Problem #2. Back in April, we met with our counselors and they ensured us that once we arrived the Students Union would assist us in getting our visas. We relayed this very important detail to Mr. Mean Customs Man. At this point, he again raised his horrid brows and then walked away. Phew!
They explained that they would need to go through our bags, and we foolishly thought that maybe it was because we were staying for such a long time. They were still smiling, so we were still smiling. They took things out–underwear, books, photos–they asked about the pictures and I started getting a little freaked out when they wanted me to identify my family members. I mean, why should they need to know my mom’s name? I think the next thing that happened was one of them got a phone call and they sort of lost the smiles at this point. After he hung up, he looked at us and said we would have to board the next plane back to LA.

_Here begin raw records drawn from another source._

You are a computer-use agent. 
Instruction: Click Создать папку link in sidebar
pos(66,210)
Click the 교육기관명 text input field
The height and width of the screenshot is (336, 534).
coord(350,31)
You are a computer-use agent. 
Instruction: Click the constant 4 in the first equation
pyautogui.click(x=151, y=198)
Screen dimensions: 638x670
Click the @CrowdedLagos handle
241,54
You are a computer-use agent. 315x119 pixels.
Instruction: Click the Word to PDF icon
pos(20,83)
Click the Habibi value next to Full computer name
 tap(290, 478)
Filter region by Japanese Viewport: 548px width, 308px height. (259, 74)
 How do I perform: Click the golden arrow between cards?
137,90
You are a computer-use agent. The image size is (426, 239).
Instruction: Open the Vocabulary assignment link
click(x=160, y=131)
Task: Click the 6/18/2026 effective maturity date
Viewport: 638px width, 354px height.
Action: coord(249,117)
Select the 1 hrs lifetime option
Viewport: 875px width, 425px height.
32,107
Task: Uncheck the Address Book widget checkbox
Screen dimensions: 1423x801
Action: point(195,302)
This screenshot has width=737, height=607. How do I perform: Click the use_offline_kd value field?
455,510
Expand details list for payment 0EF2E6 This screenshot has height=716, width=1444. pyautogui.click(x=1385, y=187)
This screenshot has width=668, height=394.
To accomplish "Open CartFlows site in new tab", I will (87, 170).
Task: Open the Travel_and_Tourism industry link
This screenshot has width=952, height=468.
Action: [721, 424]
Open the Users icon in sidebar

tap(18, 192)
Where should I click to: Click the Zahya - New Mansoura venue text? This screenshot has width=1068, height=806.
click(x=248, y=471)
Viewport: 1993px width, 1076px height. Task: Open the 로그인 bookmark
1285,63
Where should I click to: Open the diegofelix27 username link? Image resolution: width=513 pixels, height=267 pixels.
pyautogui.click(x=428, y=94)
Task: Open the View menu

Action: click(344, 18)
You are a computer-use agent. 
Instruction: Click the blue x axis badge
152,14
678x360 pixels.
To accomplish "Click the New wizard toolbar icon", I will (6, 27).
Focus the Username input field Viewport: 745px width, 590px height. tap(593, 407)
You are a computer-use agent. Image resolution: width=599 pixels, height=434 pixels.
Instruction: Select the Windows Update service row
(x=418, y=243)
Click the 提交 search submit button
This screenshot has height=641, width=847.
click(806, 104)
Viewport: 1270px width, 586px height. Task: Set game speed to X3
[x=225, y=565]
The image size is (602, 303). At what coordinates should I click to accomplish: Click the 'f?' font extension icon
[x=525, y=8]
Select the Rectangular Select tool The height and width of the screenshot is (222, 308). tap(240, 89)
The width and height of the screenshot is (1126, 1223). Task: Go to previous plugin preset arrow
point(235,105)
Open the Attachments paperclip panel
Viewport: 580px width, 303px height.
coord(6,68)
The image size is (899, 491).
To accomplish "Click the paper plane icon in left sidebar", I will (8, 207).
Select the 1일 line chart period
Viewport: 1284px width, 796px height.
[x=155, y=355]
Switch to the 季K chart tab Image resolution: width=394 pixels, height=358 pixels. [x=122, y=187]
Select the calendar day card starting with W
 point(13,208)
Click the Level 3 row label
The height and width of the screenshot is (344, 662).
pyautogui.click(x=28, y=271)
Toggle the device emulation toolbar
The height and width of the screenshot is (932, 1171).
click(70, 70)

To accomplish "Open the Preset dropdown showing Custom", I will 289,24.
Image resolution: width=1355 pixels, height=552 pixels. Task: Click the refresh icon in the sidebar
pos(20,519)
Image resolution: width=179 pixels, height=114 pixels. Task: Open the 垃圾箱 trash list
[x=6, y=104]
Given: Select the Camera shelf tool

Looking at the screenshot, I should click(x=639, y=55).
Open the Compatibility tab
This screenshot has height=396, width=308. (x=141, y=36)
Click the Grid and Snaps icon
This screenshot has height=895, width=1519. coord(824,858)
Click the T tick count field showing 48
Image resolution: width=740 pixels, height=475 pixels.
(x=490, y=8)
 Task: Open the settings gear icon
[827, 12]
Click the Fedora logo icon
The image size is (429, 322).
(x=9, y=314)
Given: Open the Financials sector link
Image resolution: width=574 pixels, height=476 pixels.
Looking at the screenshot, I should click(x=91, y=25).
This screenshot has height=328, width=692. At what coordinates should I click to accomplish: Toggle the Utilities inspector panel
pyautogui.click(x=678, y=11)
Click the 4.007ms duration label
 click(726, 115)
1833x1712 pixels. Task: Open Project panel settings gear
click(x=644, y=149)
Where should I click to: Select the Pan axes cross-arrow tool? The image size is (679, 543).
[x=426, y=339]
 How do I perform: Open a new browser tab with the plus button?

My knees just buckled and I sat right down on the floor, too dumbfounded to even care. They then explained that we couldn’t come into the country without our visas and it was really a “simple” matter. Just go home, get a visa, and come back. But we sold our truck to pay for airline tickets. But I’m 27 weeks pregnant and this is the last possible week I can fly. But…man, the room swam with all the sickness of a lost dream. We both knew that if we got back on a plane home, we couldn’t come back. There was no more money, and I wouldn’t be allowed on a plane again. If ever there was a “closed door,” this was it.
I was starting to get really sick, and felt like I was having cramps. I blurted out that I couldn’t get on a plane again because I was pregnant. Woops. See, they didn’t know I was pregnant—I wasn’t really big and I had been hiding my belly underneath my sweatshirt ever since we first met that customs agent. You would have thought I told them I had a bomb strapped to me the way they looked at my belly. He got all angry and started lecturing me on not withholding that information when I move to another country. I was so done with this individual that I mouthed off, “Ok, next time I get deported I’ll try and let you know how far along I am before you fingerprint me.”
Not really a good answer to give to someone who holds your immediate future in the balance. Matt begged them to take me to a nurse at least to make sure that I could get back on the plane. Osama (that’s how I will refer to the customs man from here on out) then took us to the nurses station and had us wait outside while he went in to speak to her. I saw the nurse peek through the blinds at me, and that’s as much of an evaluation as I ever got from her. After talking for about ten minutes, Osama came back out and said, “the doctor is happy.”
Stupid British people and their euphemisms. “Happy?” I asked. “Yes, the doctor is happy for you to get back on the plane.” To which I responded, “Well, I’m glad the doctor is happy but they haven’t even seen me so how do they know I’m ok to get back on??!” “Well, you’re 27 weeks so you can still fly.” No crap, you idiot. That was the quote my doctor gave me before I had made a 13 hour flight. There was nothing more we could do. They just wanted us out of their airport and back in LA.
Our two escorts, looking very conspicuous in their orange vests, sat with us the whole time. I was too tired to be embarrassed when people would look at us with distinct curiosity. I remember getting a violent urge to laugh when a pregnant girl and her husband walked up to the counter and explained that she was 25 weeks pregnant and would need to be accommodated with an aisle seat, blah blah blah.
Oh brother! I wanted to scream at her, “I haven’t slept in over 24 hours, I haven’t eaten in 15, and I’m about to fly another 13 hours after being marked as a security breach. I think you’ll be fine!” I didn’t, of course, but maybe if I were writing this as a screenplay I would allow that little outburst. I mean, come ON!!!!